Erkennungsdienstliche Behandlung

vigenzo

Brötchen
ID: 85211
L
23 April 2006
202
42
Moin!

Wann darf ein Beschuldigter in einer Strafsache erkennungsdienstlich behandelt werden?
Nur, wenn es um Zeugenaussagen und Wiedererkennung geht oder auch, wenn die Straftat stattfand, ohne dass sich Täter und Opfer gesehen haben? (Beispiel Beleidigung über Email: Täter kennt Opfer nicht persönlich, Opfer erstattet Anzeige, Täter soll erkennungsdienstlich behandelt werden - rechtens?)

Gruß, vigenzo
 
Das kommt erstmal aufs Bundesland drauf an, weil das Polizeiaufgabengesetz doch etwas unterschiedlich ist.
Und da die erkennungsdienstliche Behandlung in erster Linie zur Identitätsfeststellung dient, wird es wohl rechtens sein.
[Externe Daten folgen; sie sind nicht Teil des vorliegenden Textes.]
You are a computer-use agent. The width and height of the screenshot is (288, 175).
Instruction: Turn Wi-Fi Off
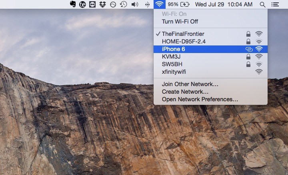point(180,22)
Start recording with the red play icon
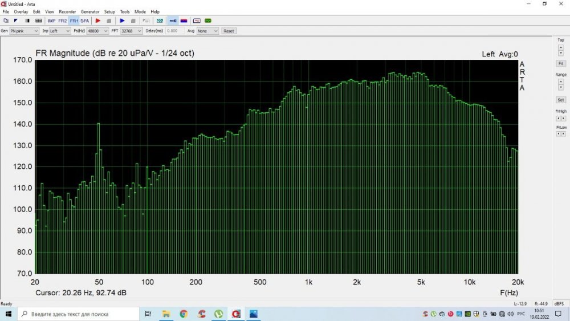The width and height of the screenshot is (570, 321). [98, 21]
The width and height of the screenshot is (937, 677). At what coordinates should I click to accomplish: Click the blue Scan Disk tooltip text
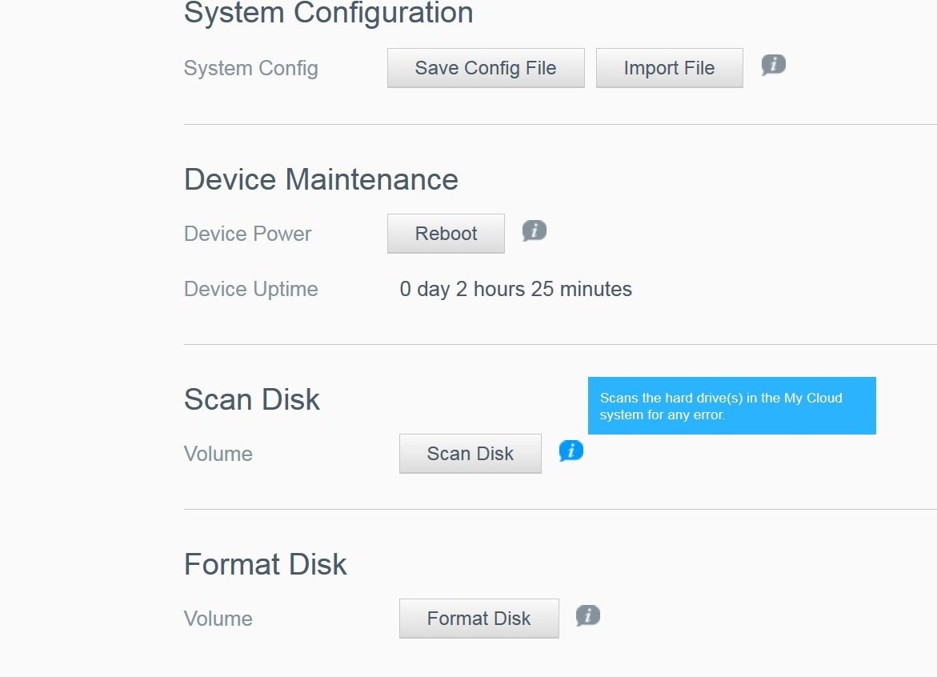pos(731,406)
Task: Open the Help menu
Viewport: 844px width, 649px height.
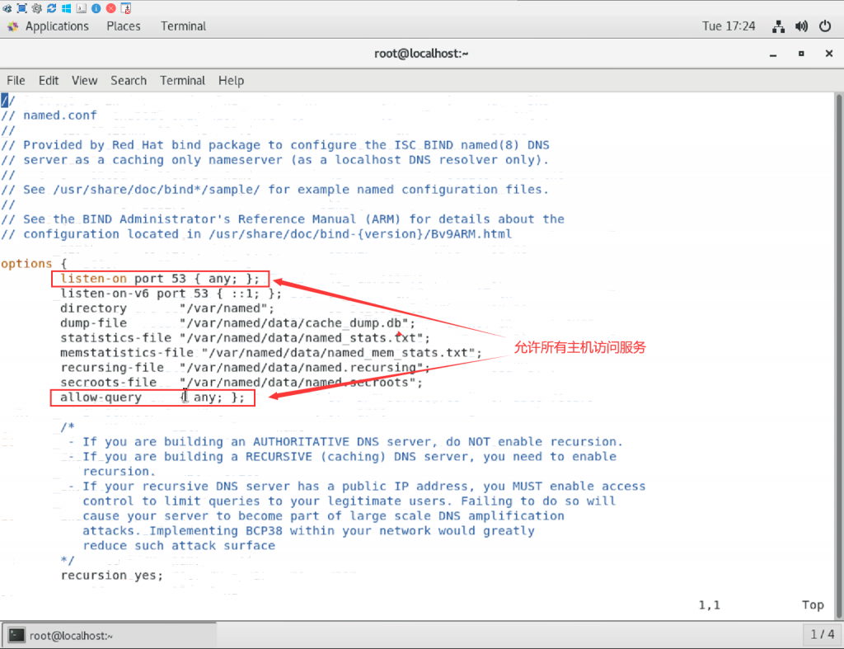Action: click(231, 81)

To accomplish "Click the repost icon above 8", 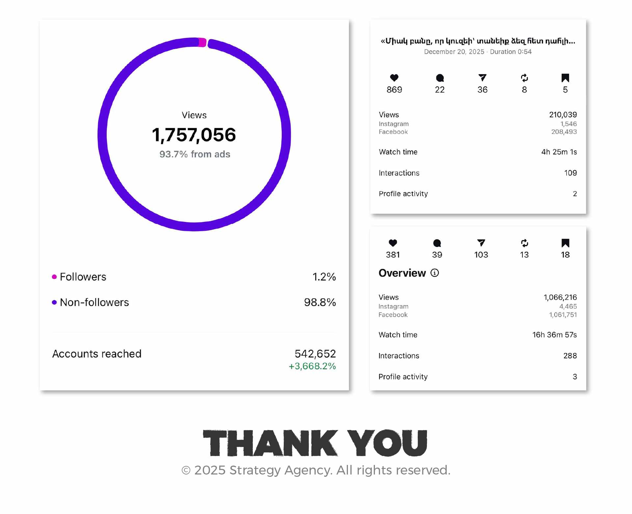I will coord(524,78).
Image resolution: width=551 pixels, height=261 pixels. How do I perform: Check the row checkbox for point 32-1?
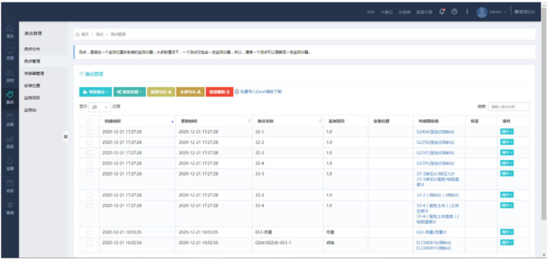click(89, 132)
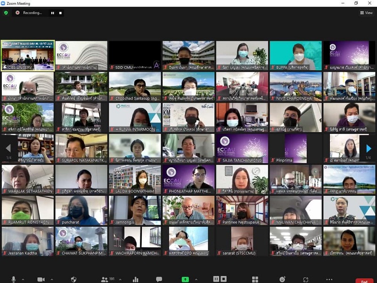Expand the participants options arrow
The height and width of the screenshot is (283, 377).
(x=121, y=279)
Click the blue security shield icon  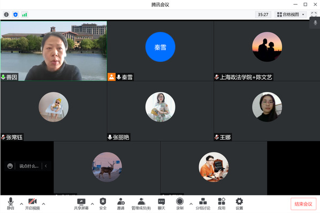(16, 14)
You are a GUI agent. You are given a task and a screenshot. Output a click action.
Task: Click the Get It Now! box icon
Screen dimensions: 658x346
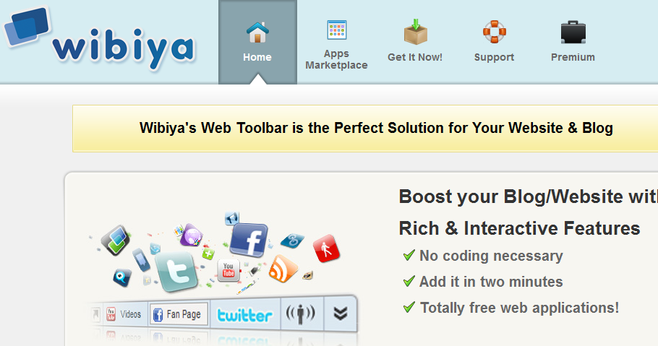pos(416,32)
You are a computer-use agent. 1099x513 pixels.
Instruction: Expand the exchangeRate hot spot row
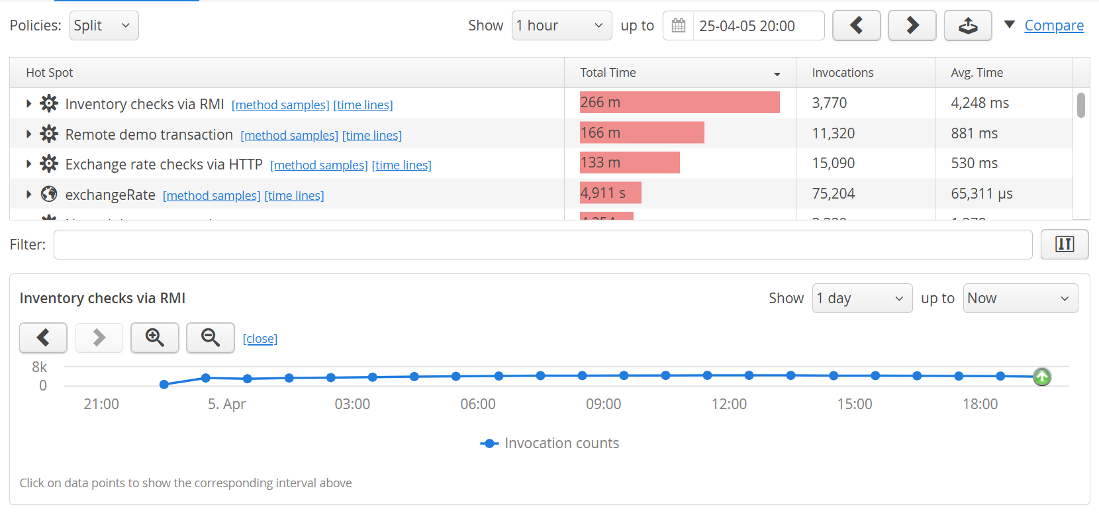tap(28, 195)
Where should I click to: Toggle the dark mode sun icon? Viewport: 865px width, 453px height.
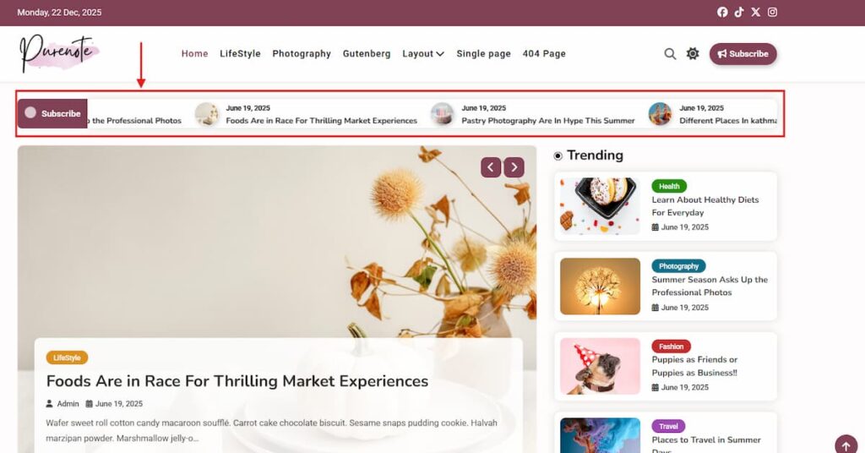click(693, 53)
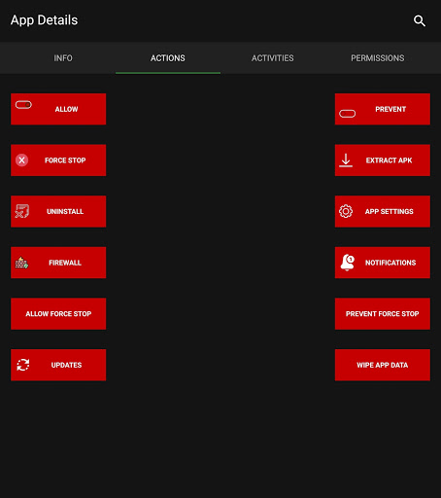This screenshot has height=498, width=441.
Task: Open the search magnifier icon
Action: (x=420, y=20)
Immerhin muss die Polizei ja auch wissen, ob wirklich der Täter vor ihr steht.

anddie
 
In Hessen haben wir das HSOG. Und dort steht im §19 sehr eindeutig drin:
(1) Erkennungsdienstliche Maßnahmen sind
1. die Abnahme von Fingerabdrücken und Abdrücken anderer Körperpartien,
2. die Aufnahme von Abbildungen,
3. Messungen und Feststellungen äußerer körperlicher Merkmale.

Also dürfen sie erstmal. Gibt dann zwar noch Regelungen über das Aufbewahren und Löschen, aber das ist vorerst nicht wirklich relevant.

Was haste denn gegen die Fotos? Die wird sowieso kaum jemand sehen. Und veröffentlicht werden die auch nicht.